-------- Record extracts

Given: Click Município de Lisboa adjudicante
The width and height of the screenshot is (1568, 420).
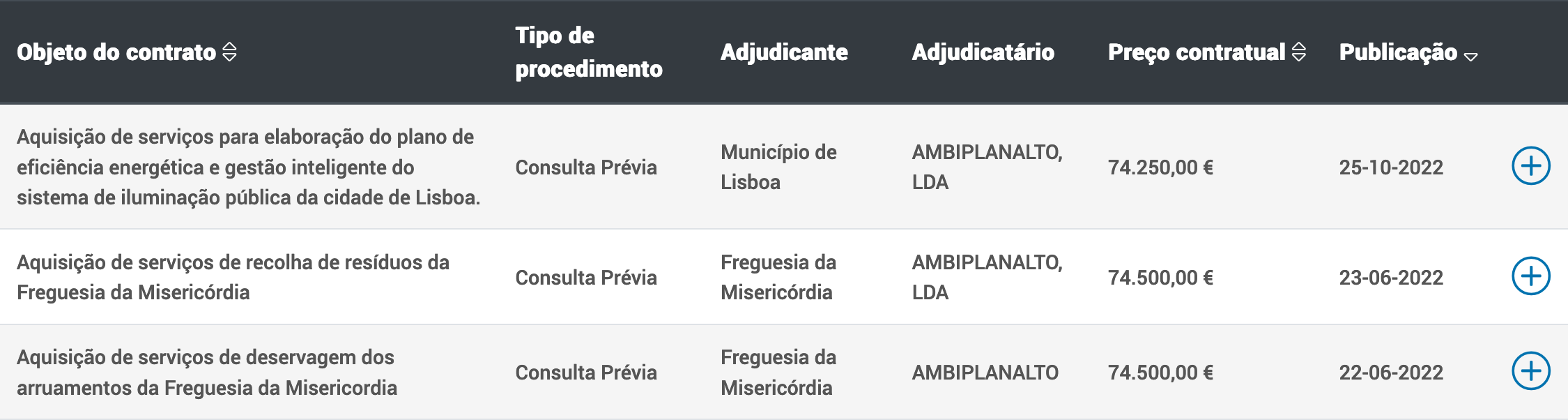Looking at the screenshot, I should [778, 167].
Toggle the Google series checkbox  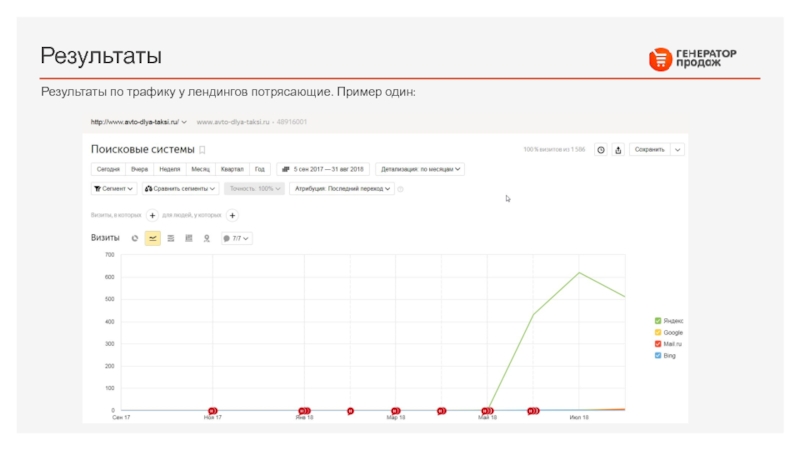(x=658, y=332)
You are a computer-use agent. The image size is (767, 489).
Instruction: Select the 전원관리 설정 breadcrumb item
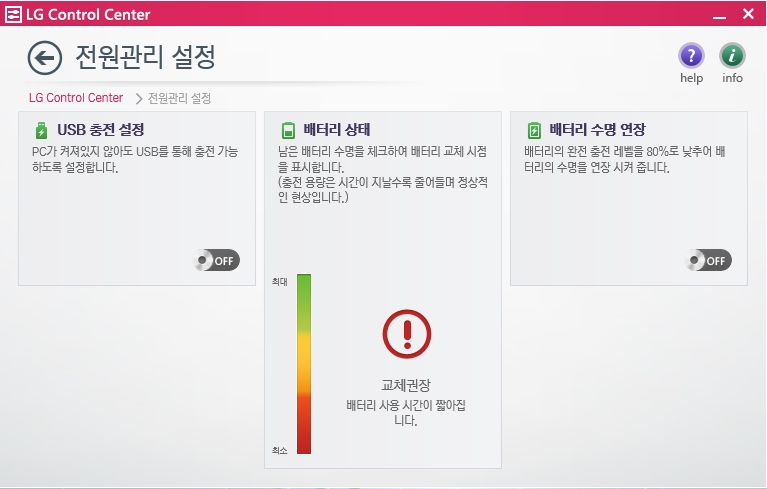(179, 98)
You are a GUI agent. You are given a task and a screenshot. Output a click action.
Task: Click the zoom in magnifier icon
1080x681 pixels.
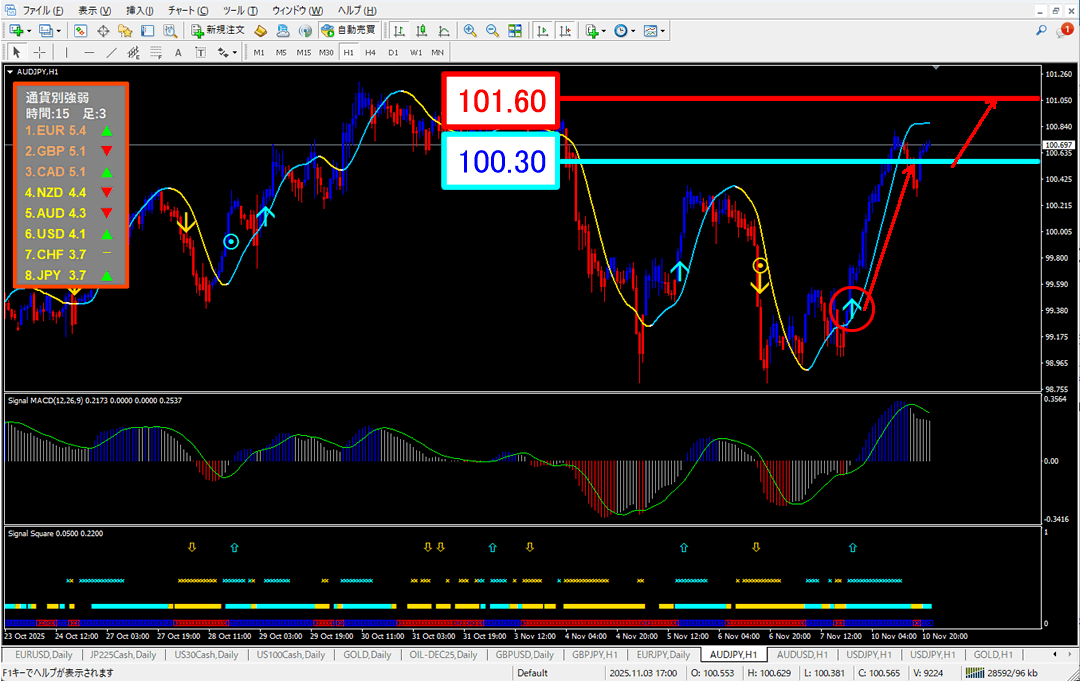470,31
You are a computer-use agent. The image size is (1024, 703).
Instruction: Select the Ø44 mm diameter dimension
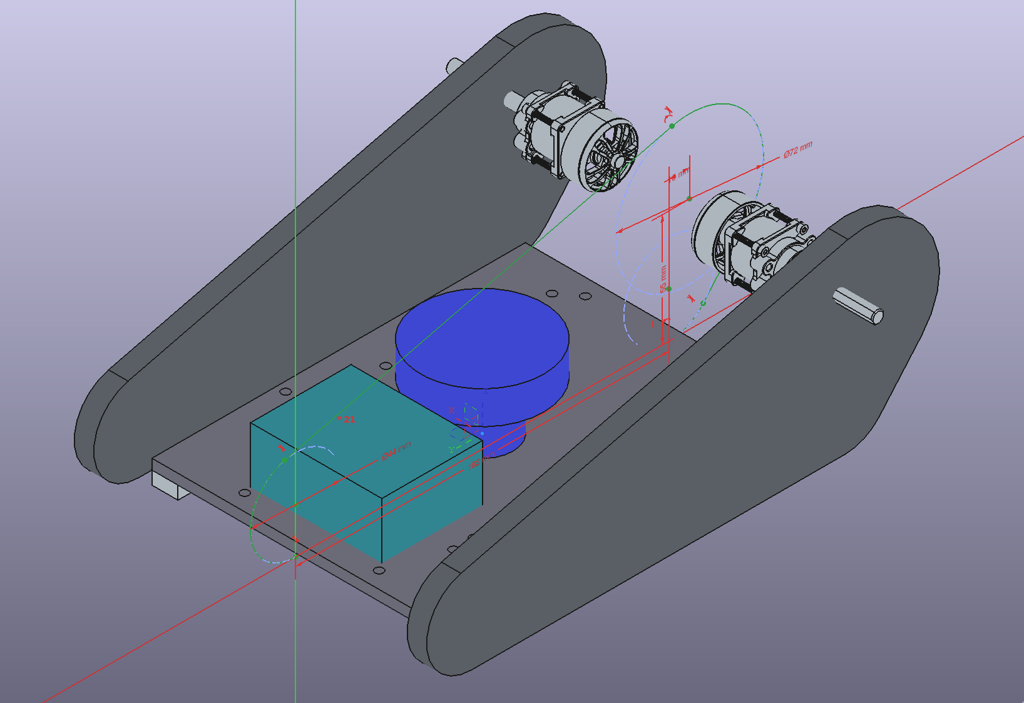point(396,451)
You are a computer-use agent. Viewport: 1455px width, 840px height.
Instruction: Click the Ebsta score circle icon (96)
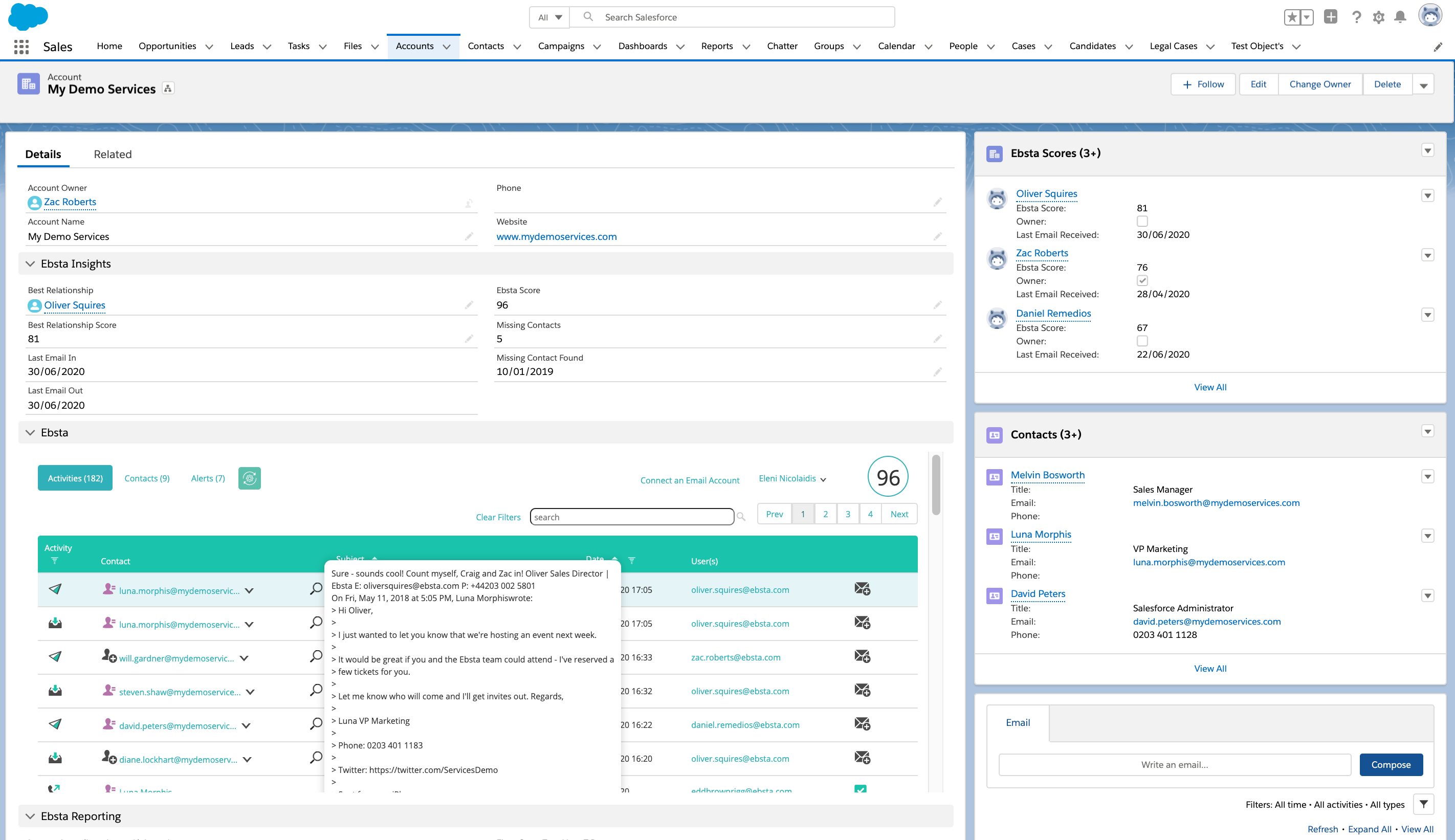click(x=887, y=477)
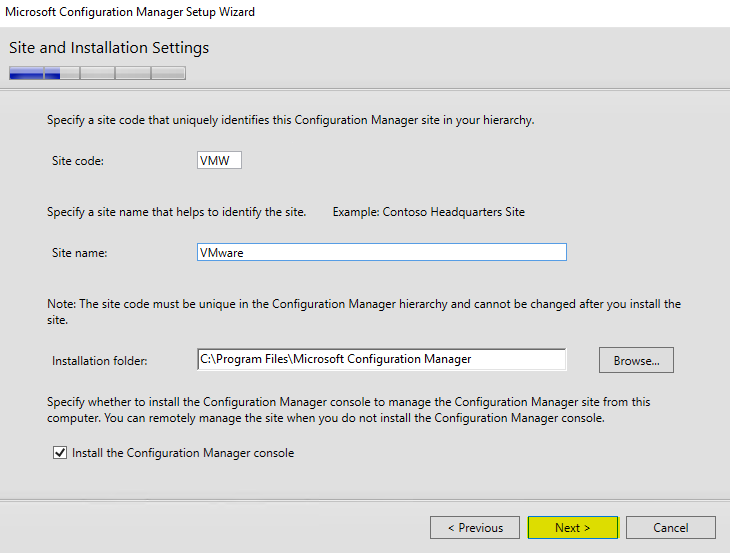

----------------

Problem requirements:
Copy the lines exactly. Start at the line with "Instruction: Select the Ø44", end at the last line above, include both, and omit all pictures.

Result of this exercise:
Instruction: Select the Ø44 mm diameter dimension
point(396,451)
You are a computer-use agent. Viewport: 1455px width, 840px height.
Instruction: Click the Ebsta score circle icon (96)
click(x=887, y=477)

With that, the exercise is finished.